The Institute for Clinical and Economic Review (ICER) today released an Evidence Report assessing the comparative clinical effectiveness and value of two exon-skipping therapies to treat Duchenne muscular dystrophy (DMD)  eteplirsen (Exondys 51™, Sarepta Therapeutics) and golodirsen (Sarepta Therapeutics)  as well as deflazacort (Emflaza®, PTC Therapeutics), a corticosteroid.

“DMD is a progressive neuromuscular disorder that devastates the lives of children and the families who care for them, and better therapies are desperately needed,” said David Rind, MD, ICER’s Chief Medical Officer. “Unfortunately, there is no persuasive evidence that these exon-skipping therapies improve outcomes that matter to patients, including functional status, quality of life, or length of life. Eteplirsen has been on the market for three years and yet we still found notably inadequate data on patient outcomes. Corticosteroid therapy does improve outcomes in DMD, and there is some evidence that deflazacort may have larger benefits and smaller harms than prednisone; however, despite being developed decades ago and approved based on a trial from 1995, deflazacort’s US price appears far out of line with any believable added benefits for patients, and it is more than 50 times higher than what is paid in other countries. This apparent mismatch between evidence and price raises important concerns for patients, caregivers, and all other stakeholders in the health care system.”

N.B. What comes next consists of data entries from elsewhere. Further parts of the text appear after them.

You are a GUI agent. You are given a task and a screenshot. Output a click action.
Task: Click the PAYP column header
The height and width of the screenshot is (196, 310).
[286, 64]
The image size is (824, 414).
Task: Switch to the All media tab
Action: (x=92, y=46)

This Evidence Report will be reviewed at an upcoming public meeting of the New England Comparative Effectiveness Public Advisory Council (New England CEPAC), in Cambridge, MA on July 25, 2019. The New England CEPAC is one of ICER’s three independent evidence appraisal committees comprising medical evidence experts, practicing clinicians, methodologists, and leaders in patient engagement and advocacy.

A draft version of this report was previously open for a four-week public comment period. The updated Evidence Report and voting questions reflect changes made based on comments received from patient groups, clinicians, drug manufacturers, and other stakeholders. Detailed responses to public comments can be found here.

Key Clinical Findings

Data on the exon-skipping therapies are extremely limited. Trials of eteplirsen and golodirsen show slight increases in levels of dystrophin, the protein that is affected in people with DMD, but this is of uncertain clinical significance. In the absence of data convincingly demonstrating improvement in function or outcomes, the evidence was insufficient to determine any net health benefit of golodirsen or eteplirsen.

Corticosteroids  including prednisone and deflazacort  are commonly used for treatment in DMD patients. Randomized trials and observational studies provide moderate certainty that deflazacort has comparable or better net health benefits when compared to prednisone. Deflazacort likely produces less undesired weight gain than prednisone but greater reductions in growth.

Key Cost-Effectiveness Findings

Even if eteplirsen were assumed to restore all patients with DMD to perfect health for an additional 40 years of life, at its current price it would still far exceed commonly cited cost-effectiveness thresholds. The same conclusion would apply to golodirsen if it is priced similarly to eteplirsen. In the absence of persuasive evidence demonstrating clinical effectiveness, ICER is unable to calculate value-based price benchmarks for eteplirsen or golodirsen.

The value-based price benchmark range for deflazacort is no higher than $19,900-$31,700 per year, which would require a 73-83% discount off the treatment’s Wholesale Acquisition Cost (WAC). This value-based price range is likely an upper limit as it involves very favorable assumptions around the benefits of deflazacort.

ICER’s value-based price benchmarks suggest a price range, net of any discounts and rebates, that aligns fairly with a treatment’s added benefits for patients over their lifetime. The ranges reflect commonly cited cost-effectiveness thresholds of between $100,000 and $150,000 per Quality-Adjusted Life Year (QALY) gained. To reach alternative thresholds of between $100,000 and $150,000 per Life Year Gained (LYG), deflazacort’s annual price would need to be within the range of $21,100-$33,500.

We note that for treatments of ultra-rare conditions like DMD, insurers and other decision-makers often give added weight to contextual considerations that lead to acceptance of prices higher than those that would meet traditional cost-effectiveness ranges.